Activity 1: Rope Off the Garden (15 minutes)
Narrative
The purpose of this activity is for students to differentiate methods for finding perimeter from those for finding area. While addition and multiplication are both involved in various ways, students need to understand the problem situation and think about whether the operations performed will provide the desired information. As in earlier problems, students can find perimeter in various ways. The emphasis should be on how understanding the problem situation and the information given should inform the solution method.
When students analyze claims about how to use addition and multiplication to find the perimeter of a rectangle they construct viable arguments (MP3).
Advances: Writing, Speaking, Listening
Launch
- Groups of 2 and 4
- Display the situation: “Andre wants to know how much rope is needed to rope off the new rectangular school garden. The length of the garden is 30 feet. The width of the garden is 8 feet.”
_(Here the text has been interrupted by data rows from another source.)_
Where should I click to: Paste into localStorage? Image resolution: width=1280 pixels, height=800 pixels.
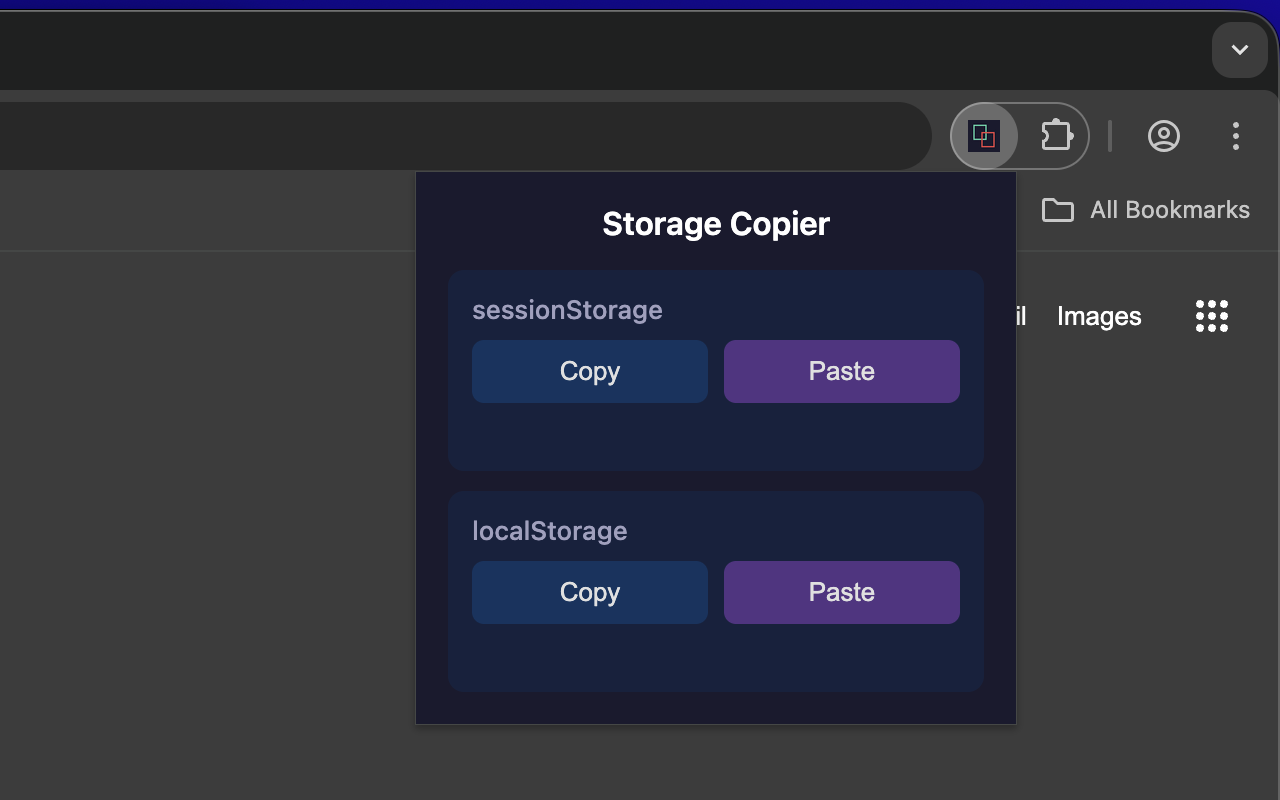[x=842, y=592]
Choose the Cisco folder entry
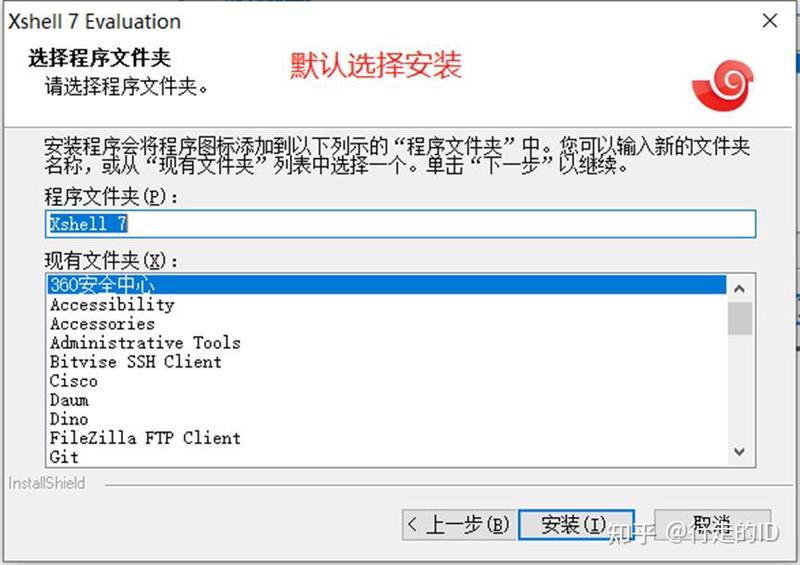800x565 pixels. tap(74, 381)
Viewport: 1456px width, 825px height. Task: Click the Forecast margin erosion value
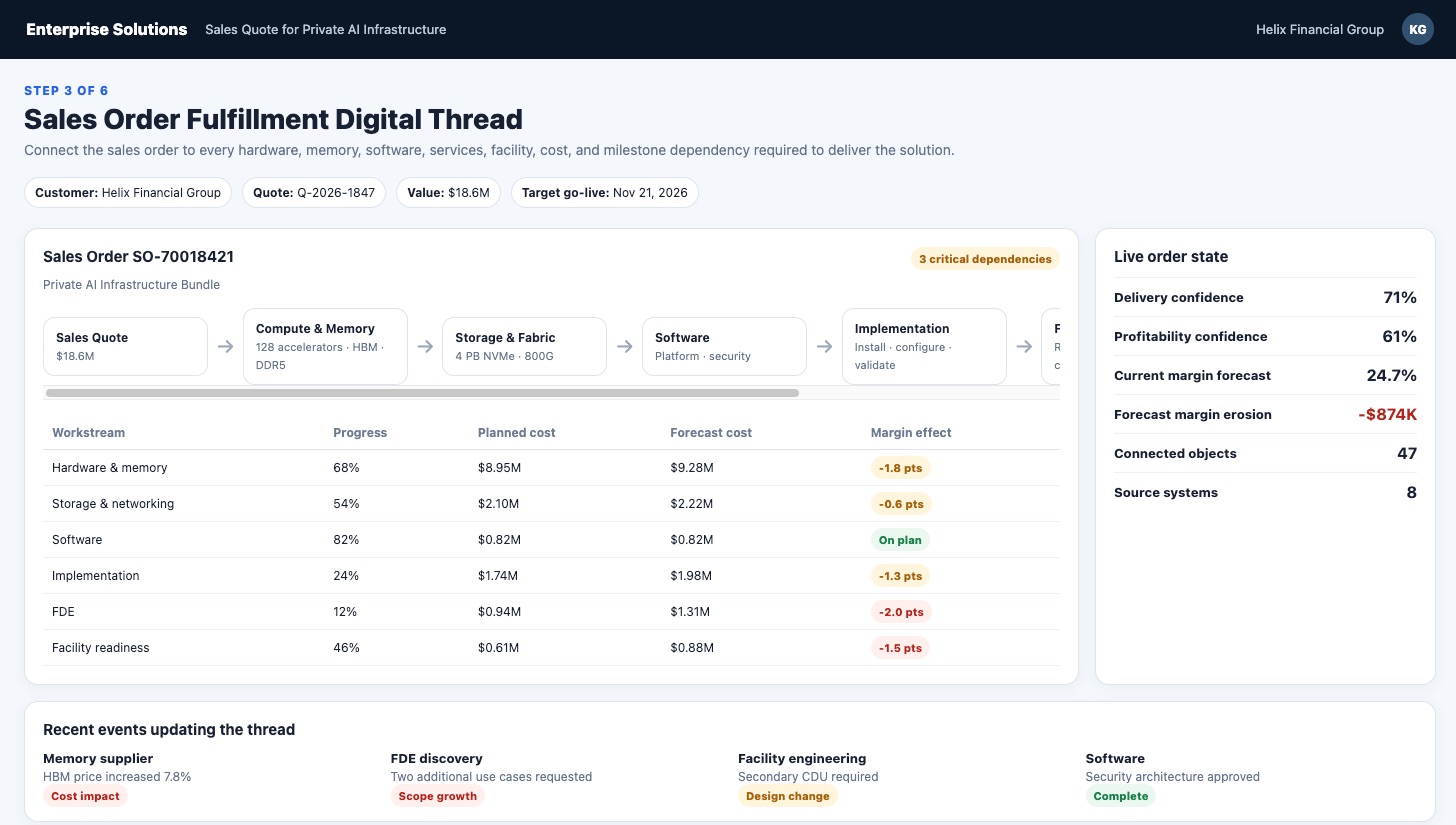1387,415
- “Take a minute to read this situation about Andre and the school garden. How would you figure out how many feet of rope is needed?”
- 1 minute: quiet think time
Activity
- “With your partner, look at Clare and Diego’s thinking and answer the questions.”
- 3–5 minutes: partner work time
Student Facing
Andre wants to know how much rope is needed to enclose the new rectangular school garden. The length of the garden is 30 feet. The width of the garden is 8 feet.
- Clare says she can use multiplication to find the length of rope Andre needs.
- Diego says he can use addition to find the length of rope Andre needs.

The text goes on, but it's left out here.